How can it be that two such different activities can prompt such a similar yet extreme body response?
The truth is, it’s what happens before you sleep or run that causes cramps. We have all heard the suggestion that bananas are great for cramps and–no monkeying around–this is sound advice! Bananas are rich in potassium, a chemical electrolyte that fuels the nervous system and promotes the normal contraction of muscles.
But there is a common cause that also ties in with nerve-muscle function. And simply incorporating this with your workout will work wonders.

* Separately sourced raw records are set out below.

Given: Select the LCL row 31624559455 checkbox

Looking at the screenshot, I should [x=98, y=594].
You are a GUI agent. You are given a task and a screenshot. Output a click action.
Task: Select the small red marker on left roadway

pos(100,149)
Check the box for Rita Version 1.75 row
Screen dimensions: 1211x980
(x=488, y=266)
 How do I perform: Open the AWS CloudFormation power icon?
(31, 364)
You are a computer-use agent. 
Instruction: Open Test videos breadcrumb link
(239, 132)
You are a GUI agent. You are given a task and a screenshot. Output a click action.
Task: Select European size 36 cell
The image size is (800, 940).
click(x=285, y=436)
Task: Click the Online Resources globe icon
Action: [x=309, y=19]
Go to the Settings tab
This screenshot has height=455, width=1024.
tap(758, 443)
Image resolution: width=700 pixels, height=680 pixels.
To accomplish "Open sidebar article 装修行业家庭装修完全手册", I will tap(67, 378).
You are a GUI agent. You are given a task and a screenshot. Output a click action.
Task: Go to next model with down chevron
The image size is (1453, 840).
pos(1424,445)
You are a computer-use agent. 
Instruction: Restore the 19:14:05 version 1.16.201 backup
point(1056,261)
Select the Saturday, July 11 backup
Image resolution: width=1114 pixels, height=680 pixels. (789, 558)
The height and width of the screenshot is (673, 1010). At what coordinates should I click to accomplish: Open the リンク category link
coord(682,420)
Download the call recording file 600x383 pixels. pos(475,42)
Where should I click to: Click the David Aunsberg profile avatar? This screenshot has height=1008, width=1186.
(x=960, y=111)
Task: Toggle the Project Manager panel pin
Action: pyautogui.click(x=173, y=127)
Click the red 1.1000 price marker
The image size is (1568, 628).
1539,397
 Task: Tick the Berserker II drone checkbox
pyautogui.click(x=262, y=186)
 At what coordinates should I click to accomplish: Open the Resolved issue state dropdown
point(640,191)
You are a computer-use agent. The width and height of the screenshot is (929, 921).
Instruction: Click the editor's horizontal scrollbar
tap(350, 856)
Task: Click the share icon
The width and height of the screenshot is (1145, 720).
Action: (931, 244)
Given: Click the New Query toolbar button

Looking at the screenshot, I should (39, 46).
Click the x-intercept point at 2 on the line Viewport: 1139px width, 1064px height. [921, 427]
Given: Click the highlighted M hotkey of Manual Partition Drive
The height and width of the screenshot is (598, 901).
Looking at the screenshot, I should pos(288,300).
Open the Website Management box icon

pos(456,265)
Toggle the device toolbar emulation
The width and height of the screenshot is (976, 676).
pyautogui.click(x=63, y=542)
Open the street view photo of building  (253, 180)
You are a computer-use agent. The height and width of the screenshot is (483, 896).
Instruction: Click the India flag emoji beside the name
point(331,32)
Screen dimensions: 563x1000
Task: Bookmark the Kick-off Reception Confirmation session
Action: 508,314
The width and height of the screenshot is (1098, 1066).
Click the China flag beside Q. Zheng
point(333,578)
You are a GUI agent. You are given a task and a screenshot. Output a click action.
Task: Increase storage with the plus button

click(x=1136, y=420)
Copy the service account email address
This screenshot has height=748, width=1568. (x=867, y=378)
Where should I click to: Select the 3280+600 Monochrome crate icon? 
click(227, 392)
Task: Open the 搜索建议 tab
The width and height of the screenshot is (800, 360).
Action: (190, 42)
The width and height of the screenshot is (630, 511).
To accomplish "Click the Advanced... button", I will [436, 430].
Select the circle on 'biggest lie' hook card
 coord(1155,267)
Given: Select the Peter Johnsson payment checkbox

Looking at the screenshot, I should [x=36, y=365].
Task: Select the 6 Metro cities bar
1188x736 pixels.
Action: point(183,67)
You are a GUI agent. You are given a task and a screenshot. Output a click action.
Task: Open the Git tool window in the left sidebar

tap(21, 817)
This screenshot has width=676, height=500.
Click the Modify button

Our muscle-nerve relationship is regulated by a sensitivity threshold. When threshold is normal, the muscle contracts on demand and with the appropriate amount of tension. But this can change. A local anesthetic given by a doctor or dentist temporarily raises the nerve threshold so you don’t feel pain. In contrast, vigorous exercise can lower the nerve threshold, over-sensitizing muscles and making them far more likely to contract. The level can drop so low that the muscle contracts with seemingly no conscious effort and with all fibres firing.
The result? An unplanned, uncontrolled, extreme contraction–a cramp. Imagine your car’s cruise control going haywire and flooring the gas pedal without you touching it.
The muscle-nerve relationship can be normalized by simply including stretches in your workout. Cramps are a sign that you are neglecting your stretches and your muscles are holding too much tension. This oversensitivity of nerves must be diminished.
After workouts, when the body is warm or after your pre-workout warm ups, make sure to stretch Even old-fashioned “hold for 30 seconds” stretches normalize the nerve-muscle relationship. This will prevent cramps from occurring. The tension and hardening of the muscles associated with frequent workouts will soften a little to the touch, but they retain the strength and endurance associated with conditioning. Best of all, those nasty surprises at nighttime, or the final stretch of that road race, will no longer happen.